Problem requirements: Once you find the line below that contains "You are a computer-use", write it out along with every later line exactly as given, stopping only when the records end. Omit the pictures.

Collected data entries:
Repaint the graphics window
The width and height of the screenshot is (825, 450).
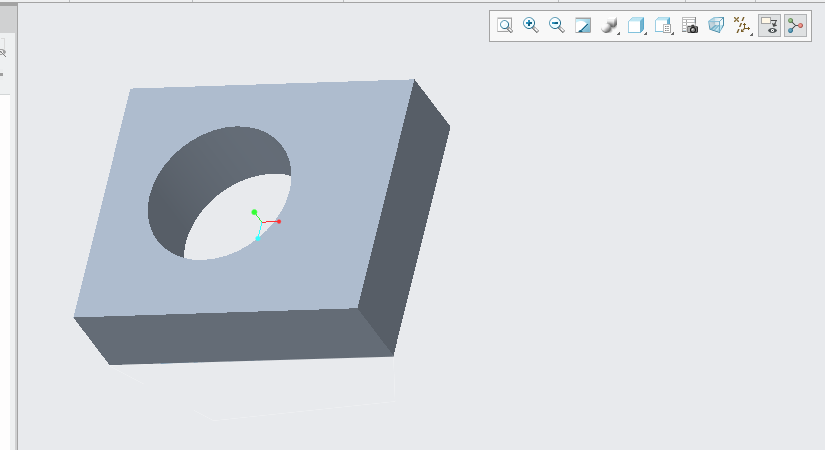[583, 26]
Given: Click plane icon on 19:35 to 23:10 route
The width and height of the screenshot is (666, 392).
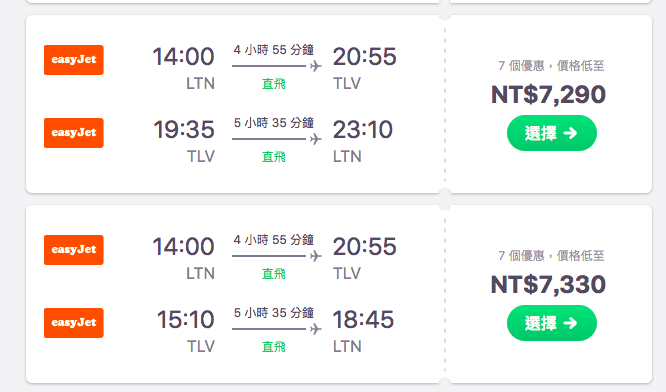Looking at the screenshot, I should point(315,139).
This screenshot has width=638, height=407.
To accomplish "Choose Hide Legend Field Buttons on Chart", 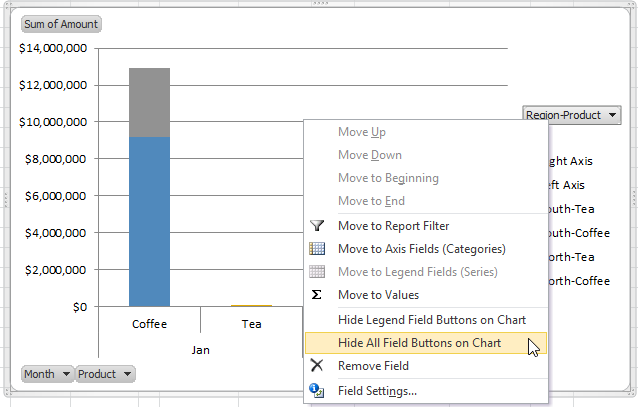I will [431, 320].
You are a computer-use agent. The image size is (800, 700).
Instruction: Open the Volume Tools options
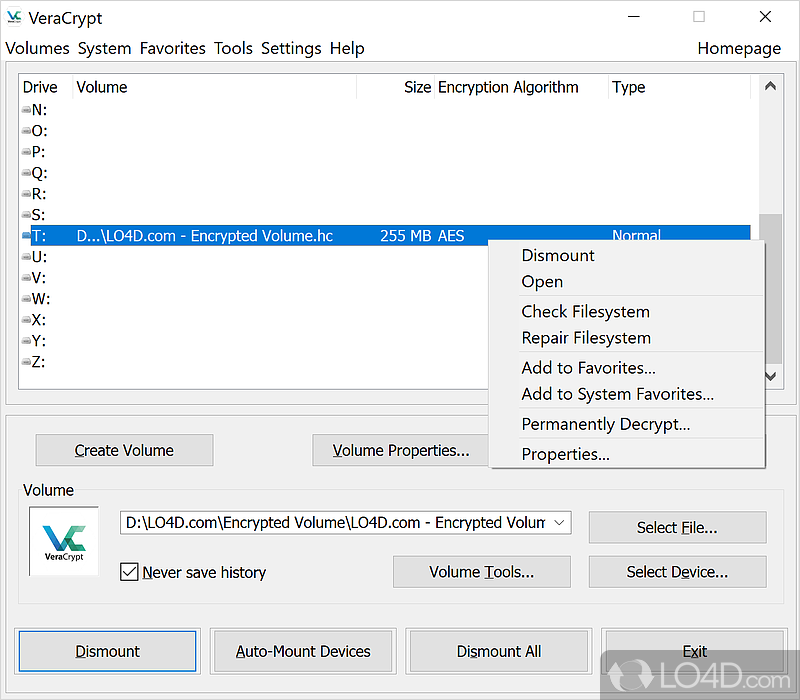481,572
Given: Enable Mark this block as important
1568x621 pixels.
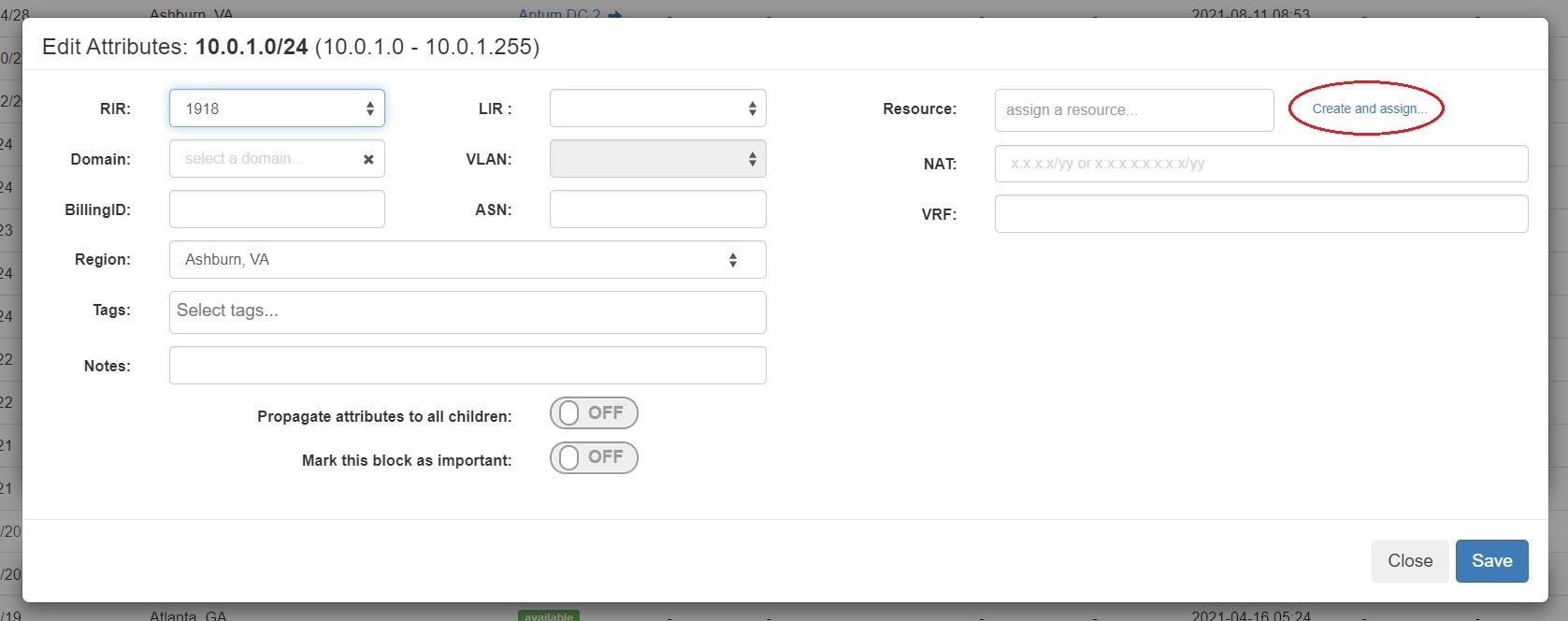Looking at the screenshot, I should pos(593,457).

Answer space:
You are a computer-use agent. The image size is (800, 700).
Instruction: Open the Volume Tools options
481,572
Given: Enable Mark this block as important
1568x621 pixels.
Looking at the screenshot, I should pos(593,457).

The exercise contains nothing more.